June's edition, Panic or Prosper, generated record feedback and enthusiasm.
This month, let’s address a secret question executives have about innovation. "What do I do?"
Best,
Brett
◎⁃◎
Empowering Innovation - Executive Guidance
What do we do?
I used to be surprised by this question from board members and senior executives. These are people passionately committed to innovation and often have a track record of leading highly innovative teams and organizations.
There is a lot of great evidence and support for innovation teams themselves, but not so much at the organizational level for those who sponsor or govern innovation. What do we expect of people overseeing multiple innovation teams, programs and departments that likely each have varied processes, sub-cultures and capabilities?
As an innovation team leader, it can be hard to understand or empathize with your sponsoring and governing executives. Even harder for you to say what it is you want them to do other than to say yes or give you resources.
At the most senior level, the question of what to do is often very fear-based. As in how do I not unintentionally derail innovation. Or how do I protect teams from going down a path of failure? How can I derisk embarrassment or harm to the interests of our firm and our shareholders? What if my expertise isn’t relevant?
There are some nice research and theories about the idea of leaders creating a “climate” of innovation. Though I still find it fuzzy and theoretical. It’s like driving forward by looking in a review mirror. After reading it, I still have the question of “what do I do?” as a senior leader,
I see this stuckness even with leaders who strongly believe in psychological safety, empowerment, autonomy and contemporary theories of servant, authentic or transformational leadership. Yet, for all the theories the question remains “what do I do?”.

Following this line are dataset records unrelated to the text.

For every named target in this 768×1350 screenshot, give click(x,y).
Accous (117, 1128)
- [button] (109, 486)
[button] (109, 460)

Procedural Fairness is What You Do.
Procedural justice is a field I’m deep in work at the moment. It comes from the legal profession and is the premise that if the process is deemed fair, people are more trusting and are more satisfied with the outcome. Even if the outcome is not to their benefit or what they wished for. In other words, it feels fair. This is especially important for complex, emergent and emotional topics such as innovation.
The evidence tells us that innovation teams are highly sensitive to perceived fairness. Within the same company, the initiatives with procedural fairness deliver better outcomes than those without. Fairness matters.
Therefore, as a senior executive, to empower teams to take risks, make new things and launch value-creating changes to the status quo you can enact procedural fairness in management decision-making. The journey determines the outcome.
In practice, there are six practices of procedural fairness that I’ve paraphrased from research by Harry Korine.
Consult team members in the management decision-making process.
Create forums where team members can refute management opinions.
Familiarize yourself with team concerns.
Maintain consistent procedures over time.
Provide a full explanation for decisions.
Respect the team’s autonomy.
I regularly see that these six practices empower innovation team leaders and sole contributors to take up their roles and operate in the ILM Leadership Performance Zone. These leaders know innovation is not just the team or the wider organization in isolation. Innovation comes from teams and the system working together.
Empowering how they work or don’t, is what board members and senior executives do.
Procedural fairness allows senior executives to be “hands-on, fingers out.” Meaning they are close enough to make informed decisions While avoiding the traps of micromanagement or disengagement.
Procedural fairness dear executive is what you do.